Simultaneous Positron Emission Tomography (PET) and Magnetic Resonance Imaging (MRI) provides a unique non-invasive opportunity to image both the functional and structural characteristics of biological systems. PET imaging shows high-sensitivity to dynamic metabolic and functional processes through tracking of biomarkers in-vivo but lacks the resolution to resolve detailed anatomy. MRI produces exceptional soft-tissue contrast but often lacks the ability to visualize metabolic processes. Combining both modalities allows clinicians and researchers to collect a wealth of biological information with regard to both structure and metabolic processes in-vivo. Much recent technical development has focused on the integration of both modalities within a single system to allow for simultaneous collection, which leads to reduced scan time and near perfect spatiotemporal correlation between images. Of particular importance is developing these capabilities in the small animal pre-clinical setting providing invaluable opportunities to study biological processes and test therapeutic strategies.
In this study, researchers at the Seoul National University College of Medicine present the performance evaluation of the SimPET/M7 system; an advanced simultaneous PET/MRI scanner dedicated to preclinical animal imaging.
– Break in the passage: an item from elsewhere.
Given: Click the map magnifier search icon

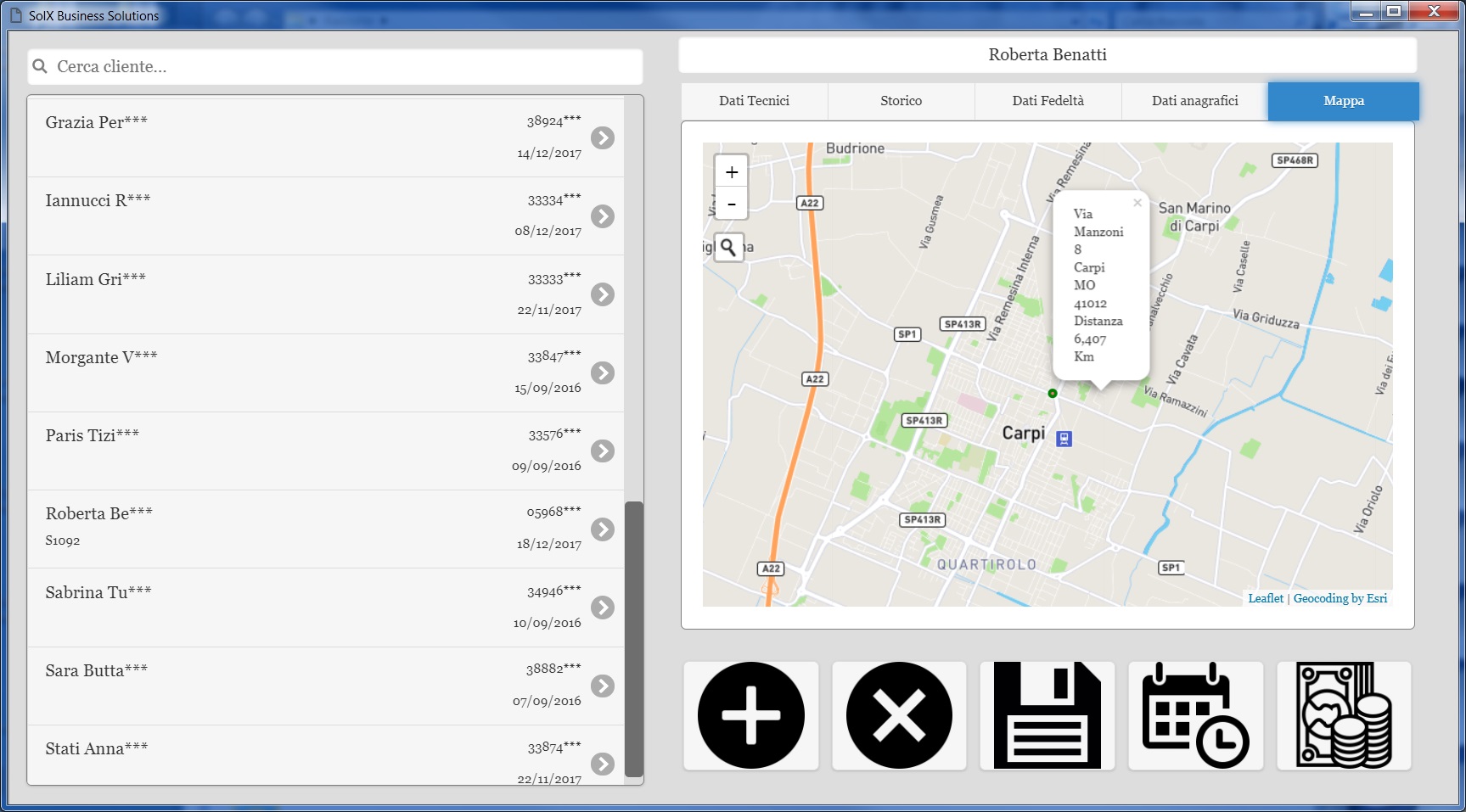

Following the NEMA NU 4-2008 standard (Performance Measurements of Small Animal Positron Emission Tomographs) the performance of the system was assessed. Further, compatibility of SimPET with simultaneous MRI was assessed using both an ex-vivo phantom and in-vivo mouse imaging. Here we present a brief summary of results.
The spatial resolution at center based on a three-dimensional ordered-subset expectation-maximization (3D OSEM) reconstruction without and with warm background was 0.7 mm and 1.45 mm, respectively. Peak sensitivity was 4.21 % (energy window = 250–750 keV) and the peak noise equivalent count rate with the same energy window was 151 kcps at 38.4 MBq. As measured using the NEMA NU-4 image quality phantom, the uniformity was 4.42 %, and the spillover ratios in water- and air-filled chambers were 14.6 % and 12.7 %, respectively (shown to the right).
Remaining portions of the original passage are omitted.